## The data
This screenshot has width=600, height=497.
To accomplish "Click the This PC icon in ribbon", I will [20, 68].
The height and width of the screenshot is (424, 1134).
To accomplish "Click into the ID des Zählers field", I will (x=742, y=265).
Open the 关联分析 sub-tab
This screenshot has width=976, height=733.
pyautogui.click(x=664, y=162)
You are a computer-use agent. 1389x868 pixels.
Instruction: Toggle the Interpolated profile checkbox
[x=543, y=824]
...
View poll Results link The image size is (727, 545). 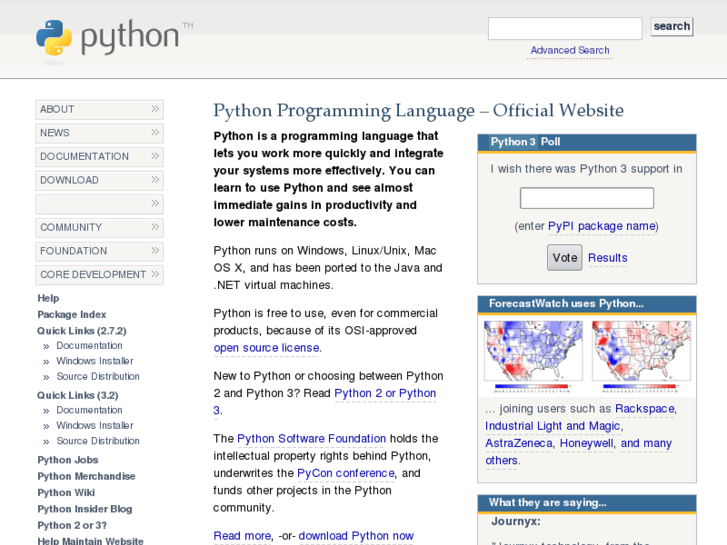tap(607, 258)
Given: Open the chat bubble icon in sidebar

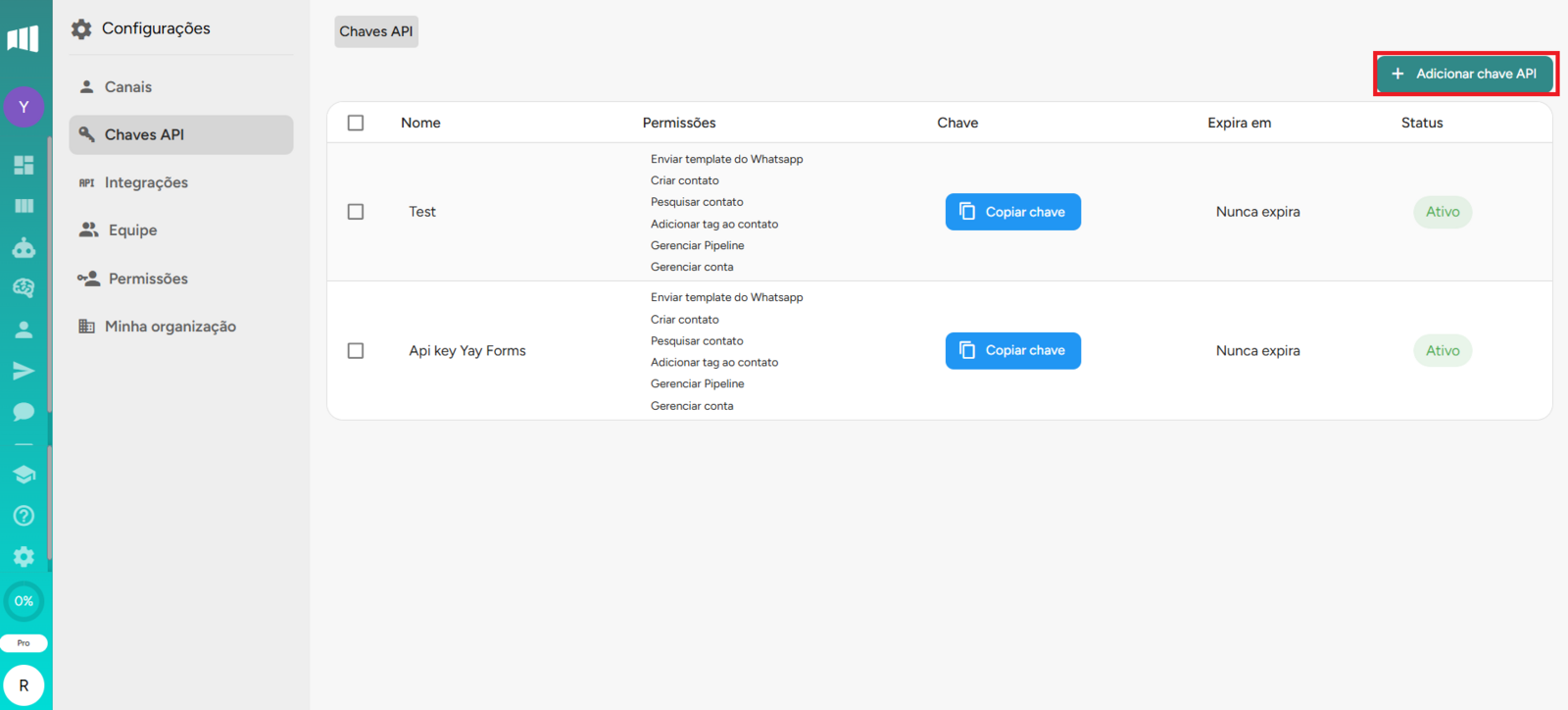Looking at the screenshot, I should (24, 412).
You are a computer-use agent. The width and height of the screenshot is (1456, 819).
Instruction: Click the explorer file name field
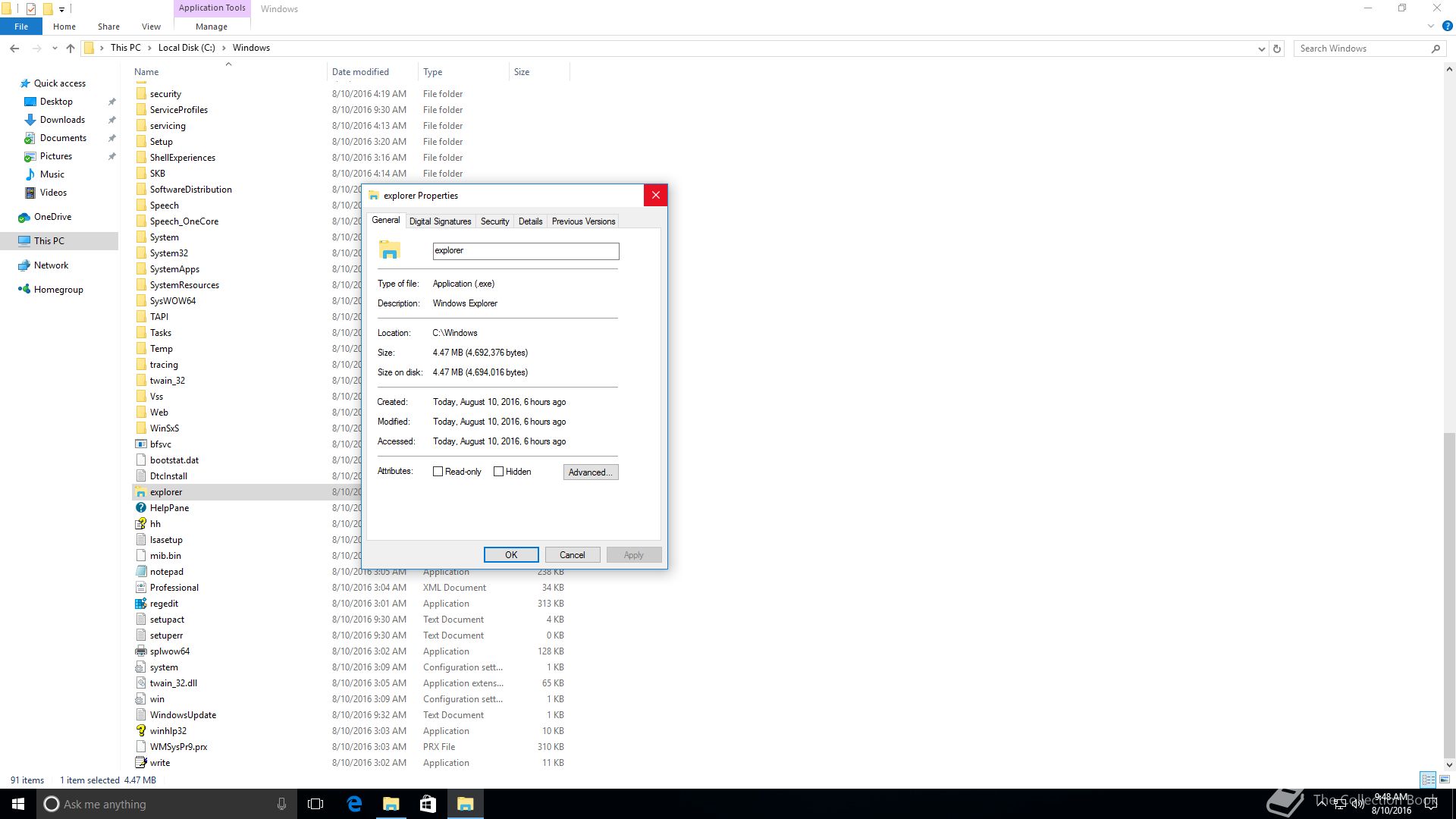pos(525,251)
* * *
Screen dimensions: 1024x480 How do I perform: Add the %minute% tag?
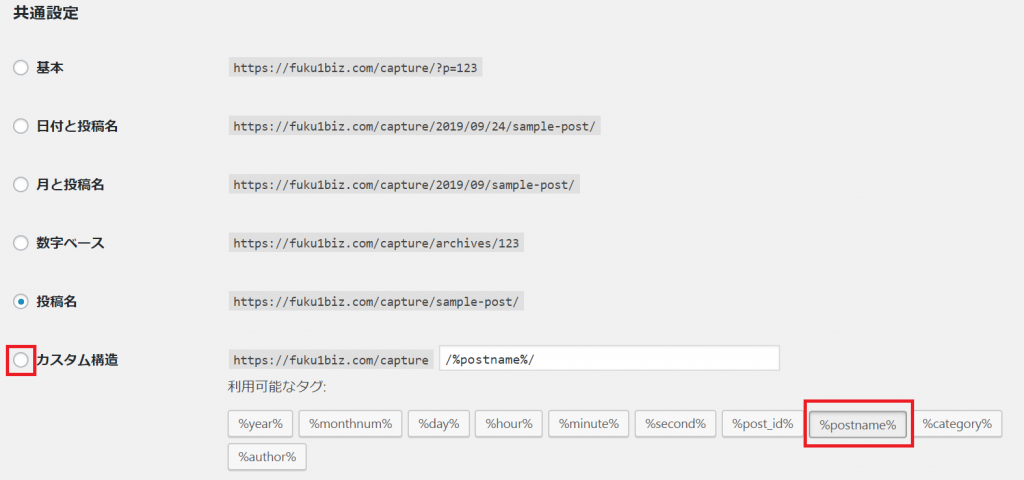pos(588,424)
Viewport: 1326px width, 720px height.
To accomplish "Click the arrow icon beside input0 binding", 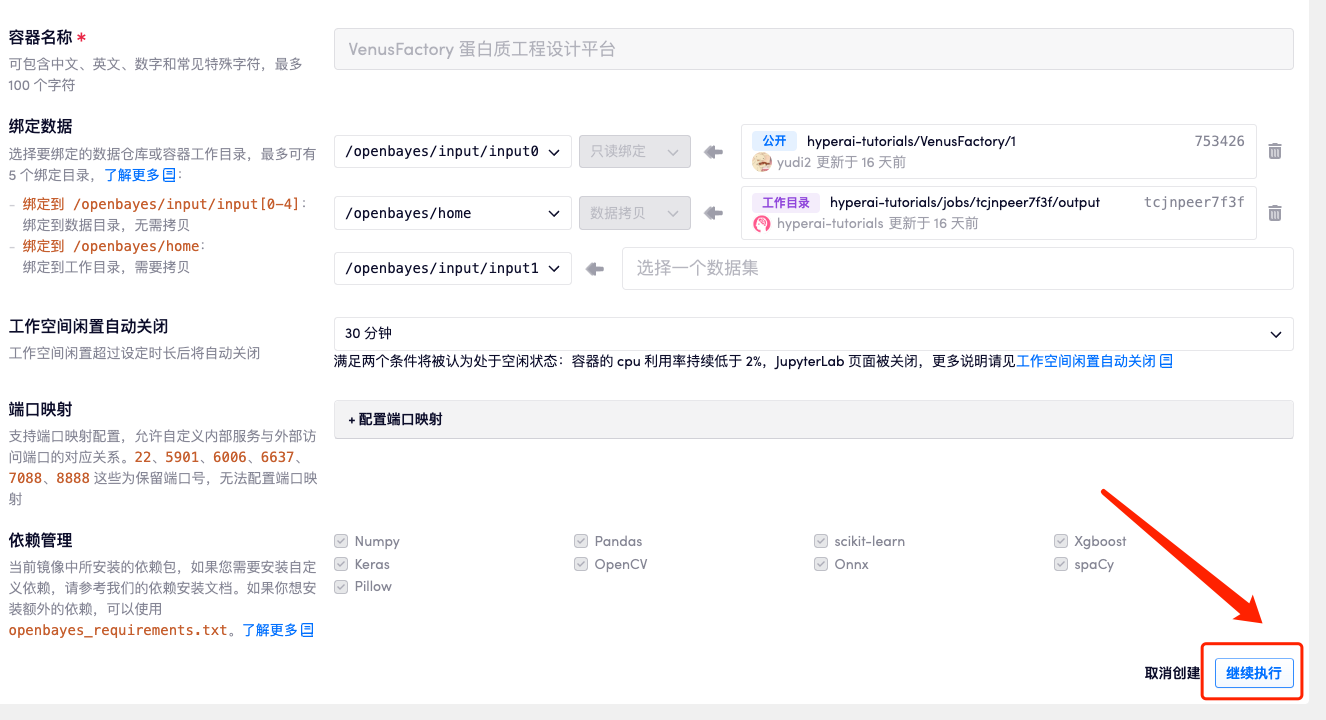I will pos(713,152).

## Required work
Format everything in the listing from the line containing "The height and" down to the line containing "[x=543, y=824]" as a JSON list of strings, one string per line, leaving out blank lines.

## Complete output
[
  "The height and width of the screenshot is (424, 1134).",
  "To accomplish \"Click into the ID des Zählers field\", I will (x=742, y=265).",
  "Open the 关联分析 sub-tab",
  "This screenshot has width=976, height=733.",
  "pyautogui.click(x=664, y=162)",
  "You are a computer-use agent. 1389x868 pixels.",
  "Instruction: Toggle the Interpolated profile checkbox",
  "[x=543, y=824]"
]